To make matters worse, Harvey left the stadium after the game without talking to the media, a stark contrast to a day earlier when Harvey proclaimed, “I’m not a quitter.” The Mets also declined to make pitching coach Dan Warthen available to the media, leaving manager Terry Collins to handle each and every question about what went wrong and what’s next for Harvey.
Collins says he will soon discuss Harvey’s situation with Warthen and GM Sandy Alderson. “Right now we’ve got to think what’s not just best for Matt, but what’s best for us moving forward at the moment,” Collins said after the game. “There’s a lot of things to consider. That’s why we’re not going to make any rash judgments tonight. We’re going to sleep on it and talk about it tomorrow.” If he were to remain on schedule, Harvey would pitch again Monday at home against the Chicago White Sox.
Collins said the game plan Tuesday night was for Harvey to use his fastball more, and the team was initially encouraged early by his velocity. However, the first two home runs he gave up came on changeups, and afterwards the manager noted that Harvey’s delivery was “different” and his velocity started to come down, perhaps signaling a loss of confidence.

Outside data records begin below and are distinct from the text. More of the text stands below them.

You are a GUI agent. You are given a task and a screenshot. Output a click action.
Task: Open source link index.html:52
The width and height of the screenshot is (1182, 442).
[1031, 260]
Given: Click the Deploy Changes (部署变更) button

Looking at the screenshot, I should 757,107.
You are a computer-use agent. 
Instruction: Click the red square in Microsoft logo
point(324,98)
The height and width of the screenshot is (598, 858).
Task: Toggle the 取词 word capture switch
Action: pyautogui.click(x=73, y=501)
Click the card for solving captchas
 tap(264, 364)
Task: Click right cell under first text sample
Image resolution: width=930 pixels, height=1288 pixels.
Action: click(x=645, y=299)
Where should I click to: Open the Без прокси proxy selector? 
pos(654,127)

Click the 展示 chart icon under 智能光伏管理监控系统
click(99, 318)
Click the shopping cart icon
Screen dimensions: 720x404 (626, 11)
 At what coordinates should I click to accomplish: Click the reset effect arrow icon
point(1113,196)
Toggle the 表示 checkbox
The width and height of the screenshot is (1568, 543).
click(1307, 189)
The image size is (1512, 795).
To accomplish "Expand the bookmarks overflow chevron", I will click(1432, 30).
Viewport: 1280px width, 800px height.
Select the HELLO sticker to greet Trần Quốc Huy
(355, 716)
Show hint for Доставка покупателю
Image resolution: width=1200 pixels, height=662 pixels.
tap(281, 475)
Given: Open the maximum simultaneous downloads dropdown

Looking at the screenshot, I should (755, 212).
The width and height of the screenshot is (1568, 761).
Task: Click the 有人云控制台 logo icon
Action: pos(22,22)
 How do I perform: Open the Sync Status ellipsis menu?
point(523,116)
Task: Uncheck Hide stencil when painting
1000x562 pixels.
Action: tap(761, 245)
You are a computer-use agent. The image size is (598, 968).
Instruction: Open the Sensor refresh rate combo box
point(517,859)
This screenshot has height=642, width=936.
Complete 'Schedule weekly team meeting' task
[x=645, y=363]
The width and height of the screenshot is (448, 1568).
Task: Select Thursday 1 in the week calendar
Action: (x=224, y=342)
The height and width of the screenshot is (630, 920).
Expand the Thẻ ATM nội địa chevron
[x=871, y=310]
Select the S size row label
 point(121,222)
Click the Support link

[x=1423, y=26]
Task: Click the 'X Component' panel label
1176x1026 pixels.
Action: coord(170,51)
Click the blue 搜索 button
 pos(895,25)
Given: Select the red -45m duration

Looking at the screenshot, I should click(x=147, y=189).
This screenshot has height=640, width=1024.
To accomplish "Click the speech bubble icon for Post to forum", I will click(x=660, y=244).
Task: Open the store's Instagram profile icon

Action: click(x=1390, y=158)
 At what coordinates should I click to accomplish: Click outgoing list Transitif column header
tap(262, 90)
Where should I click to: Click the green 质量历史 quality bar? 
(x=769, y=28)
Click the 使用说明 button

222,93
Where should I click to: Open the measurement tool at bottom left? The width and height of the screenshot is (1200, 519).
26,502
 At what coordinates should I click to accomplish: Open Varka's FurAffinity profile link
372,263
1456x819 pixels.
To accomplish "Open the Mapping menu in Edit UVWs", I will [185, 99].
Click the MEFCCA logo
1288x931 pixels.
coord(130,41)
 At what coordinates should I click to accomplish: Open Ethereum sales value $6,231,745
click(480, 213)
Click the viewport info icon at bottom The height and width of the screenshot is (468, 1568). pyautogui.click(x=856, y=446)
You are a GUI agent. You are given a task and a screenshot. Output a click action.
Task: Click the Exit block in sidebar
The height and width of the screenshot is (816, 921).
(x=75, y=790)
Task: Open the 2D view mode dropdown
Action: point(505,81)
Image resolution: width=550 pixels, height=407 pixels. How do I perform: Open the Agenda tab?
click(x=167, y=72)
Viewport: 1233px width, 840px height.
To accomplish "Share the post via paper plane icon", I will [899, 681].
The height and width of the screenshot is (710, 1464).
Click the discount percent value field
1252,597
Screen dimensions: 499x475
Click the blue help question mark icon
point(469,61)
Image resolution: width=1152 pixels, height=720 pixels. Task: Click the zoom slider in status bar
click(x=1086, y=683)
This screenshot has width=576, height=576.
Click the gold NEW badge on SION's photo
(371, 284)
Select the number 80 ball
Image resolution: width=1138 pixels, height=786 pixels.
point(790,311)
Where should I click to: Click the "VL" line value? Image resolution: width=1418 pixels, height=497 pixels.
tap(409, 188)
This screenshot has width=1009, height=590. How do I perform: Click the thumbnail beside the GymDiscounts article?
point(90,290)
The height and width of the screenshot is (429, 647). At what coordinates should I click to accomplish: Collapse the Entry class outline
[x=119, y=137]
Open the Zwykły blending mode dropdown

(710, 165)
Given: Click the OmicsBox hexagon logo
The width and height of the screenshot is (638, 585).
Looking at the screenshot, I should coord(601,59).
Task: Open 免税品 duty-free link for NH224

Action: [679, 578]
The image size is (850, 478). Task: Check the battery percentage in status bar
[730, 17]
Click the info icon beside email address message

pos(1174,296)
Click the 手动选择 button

The Mets’ skipper continues to bring up the fact that Harvey threw 216 innings in 2015 in his first season back from Tommy John surgery as a possible reason for his struggles. He also mentioned that Harvey threw a 65-pitch simulated game between starts, which he says could account for his fatigue in the middle innings Tuesday.
But more than anything, Collins says he’s surprised at Harvey’s continued struggles. “This guy is too good. He’s just way too good to continue like this,” he said. Collins adds, “My experience says it takes a little time and it’ll come back.” But the Mets are running out of time for Harvey to figure things out without taking him out of the rotation, which is an option that’s definitely on the table at this point.